I could see how this sense of gap and discrepancy between the person I found myself to be and the person I was striving to be created strain and tension, and left me sitting with deep shame for being the wrong person. In these moments when my thoughts homed in on this gap, my attentional capacity was so consumed by my conceptual processes that I was cut off from connection with my essential nature. I was out of touch with my direct experience. The feelings that emerged were so painful and so uncomfortable that every cell in my being urged me to push them away, to not acknowledge them, to get beyond them—and then things would be ok. In my efforts to reach beyond the immediacy of my experience I was trying to protect myself from the feeling of vulnerability that these anxieties triggered. I was trying (in vain) to be in control of how I felt.
The root meaning of the word vulnerable is “capable of being wounded or hurt” (Dictionary.com, 2014). My ancestors were very good at protecting themselves from threats to their vulnerability. I have thus inherited a gene pool that wires me to be vigilant to threat, to protect myself from danger. In truth, however, I have never while I am teaching a mindfulness-based class been faced with physical danger. My threat system has instead though been frequently alerted to danger by my own interior experience—my thoughts, sensations and emotions and the action tendencies these illicit in me. My fear that I might mess up is a threat. It arrives as an interconnected cluster of sensations, thoughts, emotions and behaviours which in microseconds can feed cyclical loops of escalating anxiety (see Table 1).
Table 1
Elements of experience during a stress moment
Sensations
Emotions
Thoughts
Behaviour/impulses
Hollow sensation in abdomen,
Heart pounding fast and loud,
Heat rising through trunk,
Cold extremities
Fear,
Anxiety,
Sense of lack and
inadequacy,
Shame
“Don’t mess up”
“Get it right”
Rehearsing what to say
Self-management inner talk (“just get through, you’ll be ok” etc.)
Tendency to speed up,
to listen less well to participants,
to move into didactic ‘teacher’ mode,
to become time and task focused
I began to get curious. If this is an expression of what it is to be human—can I allow myself to be human? Is it possible to sit in the midst of even this? Can I learn to live in accord with the way things are even in this moment of heart pounding, heat rising anxiety? Is it possible to relax back into being human—to see that ultimately, I am in control of very little? Can I invite my instinctual reptile-like being that is trying to keep me safe by alerting me to danger, to recognise these internal stirrings as passing phenomena rather than threats? Can I allow my being to sit inside this experience of vulnerability, rather than riding the instinctive drive to get away from it by avoiding contact with the “sensory” feel of it and allowing my thinking mind to get to work on problem solving it away?
When I allow it, my personal mindfulness meditation practice offers me a way of hanging out with these experiences from the inside out (as contrasted with the experience of imagining how I might be perceived from the outside in). Sitting in the midst of feeling lost, confused and inadequate, I glimpse that these are not problems to be solved. They are painful and bearable. They are inherently human. Not only are they workable in this moment (workable in the sense that I can allow them to be here)—but also they are an asset to my teaching. They keep me directly connected to the truth of human experience. How can I teach if I am not also engaged in an exploration of how to sit in the midst of my life? …an exploration of the ease that can be experienced within the midst of moments of heart pounding, heat rising anxiety while we teach a mindfulness-based class or engage in any other aspect of our lives.

▬▬▬

Work item -
Copy the part of the text on vulnerability that begins at "The root meaning" and ends after "anxiety (see Table 1).". Switch "danger" to "harm" every time it appears.

Entries supplied -
▬▬▬

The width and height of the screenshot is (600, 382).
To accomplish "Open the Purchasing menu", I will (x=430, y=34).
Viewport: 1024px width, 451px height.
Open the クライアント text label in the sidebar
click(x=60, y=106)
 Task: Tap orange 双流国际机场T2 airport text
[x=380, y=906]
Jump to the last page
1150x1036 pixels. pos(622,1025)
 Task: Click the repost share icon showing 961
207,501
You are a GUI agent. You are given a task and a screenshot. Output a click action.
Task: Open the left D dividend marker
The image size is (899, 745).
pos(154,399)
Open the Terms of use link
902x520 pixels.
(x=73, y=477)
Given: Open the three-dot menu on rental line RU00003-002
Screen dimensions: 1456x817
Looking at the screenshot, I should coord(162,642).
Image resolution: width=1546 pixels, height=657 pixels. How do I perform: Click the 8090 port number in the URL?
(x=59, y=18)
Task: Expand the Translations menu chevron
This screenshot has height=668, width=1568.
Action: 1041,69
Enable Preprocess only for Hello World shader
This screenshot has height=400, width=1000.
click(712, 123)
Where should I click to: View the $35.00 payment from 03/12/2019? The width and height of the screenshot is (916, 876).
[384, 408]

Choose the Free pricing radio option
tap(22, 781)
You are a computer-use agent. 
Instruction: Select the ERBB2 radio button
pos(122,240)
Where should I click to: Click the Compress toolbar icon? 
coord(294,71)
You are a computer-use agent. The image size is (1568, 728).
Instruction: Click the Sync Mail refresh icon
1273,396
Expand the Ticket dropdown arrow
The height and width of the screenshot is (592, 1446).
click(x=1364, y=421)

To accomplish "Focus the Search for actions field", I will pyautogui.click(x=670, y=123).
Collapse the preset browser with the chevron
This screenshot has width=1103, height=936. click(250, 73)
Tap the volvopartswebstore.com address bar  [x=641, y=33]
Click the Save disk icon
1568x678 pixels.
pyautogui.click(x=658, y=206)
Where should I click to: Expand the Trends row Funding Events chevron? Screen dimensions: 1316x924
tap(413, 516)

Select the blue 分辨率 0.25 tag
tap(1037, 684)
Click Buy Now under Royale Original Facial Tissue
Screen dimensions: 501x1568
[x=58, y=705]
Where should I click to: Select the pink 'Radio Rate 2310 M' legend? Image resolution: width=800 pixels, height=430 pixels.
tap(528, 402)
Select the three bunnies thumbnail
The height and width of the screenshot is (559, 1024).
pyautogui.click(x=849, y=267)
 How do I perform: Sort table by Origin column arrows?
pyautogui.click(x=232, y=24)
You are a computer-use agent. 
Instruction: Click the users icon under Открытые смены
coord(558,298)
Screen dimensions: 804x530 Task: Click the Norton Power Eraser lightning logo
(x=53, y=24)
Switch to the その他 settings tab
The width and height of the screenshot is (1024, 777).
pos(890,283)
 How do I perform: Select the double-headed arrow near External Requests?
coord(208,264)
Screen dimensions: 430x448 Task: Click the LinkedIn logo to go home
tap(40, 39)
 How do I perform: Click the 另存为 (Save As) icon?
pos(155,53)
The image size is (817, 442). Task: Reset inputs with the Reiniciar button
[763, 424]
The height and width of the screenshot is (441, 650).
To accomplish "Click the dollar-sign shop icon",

▬▬▬

Result of the exercise -
The root meaning of the word vulnerable is “capable of being wounded or hurt” (Dictionary.com, 2014). My ancestors were very good at protecting themselves from threats to their vulnerability. I have thus inherited a gene pool that wires me to be vigilant to threat, to protect myself from harm. In truth, however, I have never while I am teaching a mindfulness-based class been faced with physical harm. My threat system has instead though been frequently alerted to harm by my own interior experience—my thoughts, sensations and emotions and the action tendencies these illicit in me. My fear that I might mess up is a threat. It arrives as an interconnected cluster of sensations, thoughts, emotions and behaviours which in microseconds can feed cyclical loops of escalating anxiety (see Table 1).